Work request
Nothing in the listing may be skipped; repeat it all exactly.
((
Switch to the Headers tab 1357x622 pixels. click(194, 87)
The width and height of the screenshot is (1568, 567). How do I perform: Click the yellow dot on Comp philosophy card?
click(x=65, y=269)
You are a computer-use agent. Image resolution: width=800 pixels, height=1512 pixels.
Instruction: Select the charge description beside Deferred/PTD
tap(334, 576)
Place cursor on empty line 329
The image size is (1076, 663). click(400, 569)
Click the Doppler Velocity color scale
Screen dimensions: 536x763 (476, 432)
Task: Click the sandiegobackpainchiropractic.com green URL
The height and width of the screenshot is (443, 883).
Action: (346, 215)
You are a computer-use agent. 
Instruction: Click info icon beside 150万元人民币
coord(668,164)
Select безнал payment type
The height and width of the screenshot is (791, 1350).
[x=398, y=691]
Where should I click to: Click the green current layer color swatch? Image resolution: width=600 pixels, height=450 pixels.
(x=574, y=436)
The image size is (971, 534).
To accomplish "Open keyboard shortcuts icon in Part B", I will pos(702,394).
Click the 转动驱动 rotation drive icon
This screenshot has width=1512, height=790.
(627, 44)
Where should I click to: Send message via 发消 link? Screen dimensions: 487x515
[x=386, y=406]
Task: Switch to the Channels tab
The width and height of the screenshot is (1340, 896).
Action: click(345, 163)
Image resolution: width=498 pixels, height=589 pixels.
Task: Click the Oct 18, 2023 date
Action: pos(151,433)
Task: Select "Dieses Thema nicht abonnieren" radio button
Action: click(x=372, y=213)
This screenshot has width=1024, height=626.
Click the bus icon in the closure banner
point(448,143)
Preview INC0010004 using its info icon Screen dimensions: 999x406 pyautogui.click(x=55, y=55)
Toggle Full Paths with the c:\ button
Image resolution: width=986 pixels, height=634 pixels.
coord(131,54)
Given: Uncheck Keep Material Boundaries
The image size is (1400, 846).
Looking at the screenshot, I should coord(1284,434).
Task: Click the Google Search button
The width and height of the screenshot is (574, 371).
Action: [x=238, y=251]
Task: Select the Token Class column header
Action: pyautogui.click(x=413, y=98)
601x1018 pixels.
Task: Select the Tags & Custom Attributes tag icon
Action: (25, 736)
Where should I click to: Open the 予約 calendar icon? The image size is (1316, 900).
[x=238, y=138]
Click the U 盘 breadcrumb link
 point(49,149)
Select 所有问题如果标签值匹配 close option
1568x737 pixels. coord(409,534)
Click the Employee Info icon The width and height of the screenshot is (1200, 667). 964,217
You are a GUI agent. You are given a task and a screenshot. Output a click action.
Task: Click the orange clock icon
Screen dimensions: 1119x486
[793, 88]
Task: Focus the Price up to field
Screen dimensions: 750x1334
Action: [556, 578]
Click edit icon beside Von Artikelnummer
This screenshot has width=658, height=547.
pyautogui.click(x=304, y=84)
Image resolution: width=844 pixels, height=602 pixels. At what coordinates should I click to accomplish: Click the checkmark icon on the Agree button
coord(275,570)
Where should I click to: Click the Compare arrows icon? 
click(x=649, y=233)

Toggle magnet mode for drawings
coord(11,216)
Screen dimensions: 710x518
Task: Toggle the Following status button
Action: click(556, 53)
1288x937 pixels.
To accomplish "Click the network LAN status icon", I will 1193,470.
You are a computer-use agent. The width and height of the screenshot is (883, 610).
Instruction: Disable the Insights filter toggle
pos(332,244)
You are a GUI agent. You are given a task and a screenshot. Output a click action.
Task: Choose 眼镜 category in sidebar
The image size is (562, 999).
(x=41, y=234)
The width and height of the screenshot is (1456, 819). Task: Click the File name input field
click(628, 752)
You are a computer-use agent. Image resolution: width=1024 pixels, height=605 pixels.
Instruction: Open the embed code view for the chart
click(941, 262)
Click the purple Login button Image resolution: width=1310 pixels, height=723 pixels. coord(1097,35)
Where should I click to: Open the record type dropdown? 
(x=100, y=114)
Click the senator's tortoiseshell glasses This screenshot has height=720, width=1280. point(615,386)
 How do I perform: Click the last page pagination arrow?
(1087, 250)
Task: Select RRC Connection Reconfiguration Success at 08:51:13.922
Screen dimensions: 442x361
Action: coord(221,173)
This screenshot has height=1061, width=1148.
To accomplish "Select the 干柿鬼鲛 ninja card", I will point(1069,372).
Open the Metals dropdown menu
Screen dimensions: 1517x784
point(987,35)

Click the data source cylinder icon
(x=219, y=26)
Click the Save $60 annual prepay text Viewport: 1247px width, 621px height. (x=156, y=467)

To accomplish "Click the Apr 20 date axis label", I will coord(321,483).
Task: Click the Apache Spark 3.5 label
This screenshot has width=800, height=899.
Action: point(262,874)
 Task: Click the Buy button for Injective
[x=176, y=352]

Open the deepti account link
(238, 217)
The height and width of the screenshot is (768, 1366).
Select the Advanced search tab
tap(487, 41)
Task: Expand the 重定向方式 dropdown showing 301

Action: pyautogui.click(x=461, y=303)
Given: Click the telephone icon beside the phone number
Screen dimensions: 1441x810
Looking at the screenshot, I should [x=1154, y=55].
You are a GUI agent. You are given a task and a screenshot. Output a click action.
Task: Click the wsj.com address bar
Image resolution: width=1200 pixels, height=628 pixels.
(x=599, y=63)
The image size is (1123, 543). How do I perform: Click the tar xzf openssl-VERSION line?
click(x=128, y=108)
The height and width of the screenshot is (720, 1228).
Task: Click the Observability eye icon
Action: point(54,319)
))
Reply to the exercise
Switch to the Headers tab 1357x622 pixels. click(194, 87)
The width and height of the screenshot is (1568, 567). How do I perform: Click the yellow dot on Comp philosophy card?
click(x=65, y=269)
You are a computer-use agent. Image resolution: width=800 pixels, height=1512 pixels.
Instruction: Select the charge description beside Deferred/PTD
tap(334, 576)
Place cursor on empty line 329
The image size is (1076, 663). click(400, 569)
Click the Doppler Velocity color scale
Screen dimensions: 536x763 (476, 432)
Task: Click the sandiegobackpainchiropractic.com green URL
The height and width of the screenshot is (443, 883).
Action: (346, 215)
You are a computer-use agent. 
Instruction: Click info icon beside 150万元人民币
coord(668,164)
Select безнал payment type
The height and width of the screenshot is (791, 1350).
[x=398, y=691]
Where should I click to: Click the green current layer color swatch? Image resolution: width=600 pixels, height=450 pixels.
(x=574, y=436)
The image size is (971, 534).
To accomplish "Open keyboard shortcuts icon in Part B", I will pos(702,394).
Click the 转动驱动 rotation drive icon
This screenshot has width=1512, height=790.
(627, 44)
Where should I click to: Send message via 发消 link? Screen dimensions: 487x515
[x=386, y=406]
Task: Switch to the Channels tab
The width and height of the screenshot is (1340, 896).
Action: click(345, 163)
Image resolution: width=498 pixels, height=589 pixels.
Task: Click the Oct 18, 2023 date
Action: pos(151,433)
Task: Select "Dieses Thema nicht abonnieren" radio button
Action: click(x=372, y=213)
This screenshot has width=1024, height=626.
Click the bus icon in the closure banner
point(448,143)
Preview INC0010004 using its info icon Screen dimensions: 999x406 pyautogui.click(x=55, y=55)
Toggle Full Paths with the c:\ button
Image resolution: width=986 pixels, height=634 pixels.
coord(131,54)
Given: Uncheck Keep Material Boundaries
The image size is (1400, 846).
Looking at the screenshot, I should coord(1284,434).
Task: Click the Google Search button
The width and height of the screenshot is (574, 371).
Action: [x=238, y=251]
Task: Select the Token Class column header
Action: pyautogui.click(x=413, y=98)
601x1018 pixels.
Task: Select the Tags & Custom Attributes tag icon
Action: (25, 736)
Where should I click to: Open the 予約 calendar icon? The image size is (1316, 900).
[x=238, y=138]
Click the U 盘 breadcrumb link
 point(49,149)
Select 所有问题如果标签值匹配 close option
1568x737 pixels. coord(409,534)
Click the Employee Info icon The width and height of the screenshot is (1200, 667). 964,217
You are a GUI agent. You are given a task and a screenshot. Output a click action.
Task: Click the orange clock icon
Screen dimensions: 1119x486
[793, 88]
Task: Focus the Price up to field
Screen dimensions: 750x1334
Action: [556, 578]
Click edit icon beside Von Artikelnummer
This screenshot has width=658, height=547.
pyautogui.click(x=304, y=84)
Image resolution: width=844 pixels, height=602 pixels. At what coordinates should I click to accomplish: Click the checkmark icon on the Agree button
coord(275,570)
Where should I click to: Click the Compare arrows icon? 
click(x=649, y=233)

Toggle magnet mode for drawings
coord(11,216)
Screen dimensions: 710x518
Task: Toggle the Following status button
Action: click(556, 53)
1288x937 pixels.
To accomplish "Click the network LAN status icon", I will 1193,470.
You are a computer-use agent. The width and height of the screenshot is (883, 610).
Instruction: Disable the Insights filter toggle
pos(332,244)
You are a GUI agent. You are given a task and a screenshot. Output a click action.
Task: Choose 眼镜 category in sidebar
The image size is (562, 999).
(x=41, y=234)
The width and height of the screenshot is (1456, 819). Task: Click the File name input field
click(628, 752)
You are a computer-use agent. Image resolution: width=1024 pixels, height=605 pixels.
Instruction: Open the embed code view for the chart
click(941, 262)
Click the purple Login button Image resolution: width=1310 pixels, height=723 pixels. coord(1097,35)
Where should I click to: Open the record type dropdown? 
(x=100, y=114)
Click the senator's tortoiseshell glasses This screenshot has height=720, width=1280. point(615,386)
 How do I perform: Click the last page pagination arrow?
(1087, 250)
Task: Select RRC Connection Reconfiguration Success at 08:51:13.922
Screen dimensions: 442x361
Action: coord(221,173)
This screenshot has height=1061, width=1148.
To accomplish "Select the 干柿鬼鲛 ninja card", I will point(1069,372).
Open the Metals dropdown menu
Screen dimensions: 1517x784
point(987,35)

Click the data source cylinder icon
(x=219, y=26)
Click the Save $60 annual prepay text Viewport: 1247px width, 621px height. (x=156, y=467)

To accomplish "Click the Apr 20 date axis label", I will coord(321,483).
Task: Click the Apache Spark 3.5 label
This screenshot has width=800, height=899.
Action: point(262,874)
 Task: Click the Buy button for Injective
[x=176, y=352]

Open the deepti account link
(238, 217)
The height and width of the screenshot is (768, 1366).
Select the Advanced search tab
tap(487, 41)
Task: Expand the 重定向方式 dropdown showing 301

Action: pyautogui.click(x=461, y=303)
Given: Click the telephone icon beside the phone number
Screen dimensions: 1441x810
Looking at the screenshot, I should [x=1154, y=55].
You are a GUI agent. You are given a task and a screenshot. Output a click action.
Task: Click the wsj.com address bar
Image resolution: width=1200 pixels, height=628 pixels.
(x=599, y=63)
The image size is (1123, 543). How do I perform: Click the tar xzf openssl-VERSION line?
click(x=128, y=108)
The height and width of the screenshot is (720, 1228).
Task: Click the Observability eye icon
Action: point(54,319)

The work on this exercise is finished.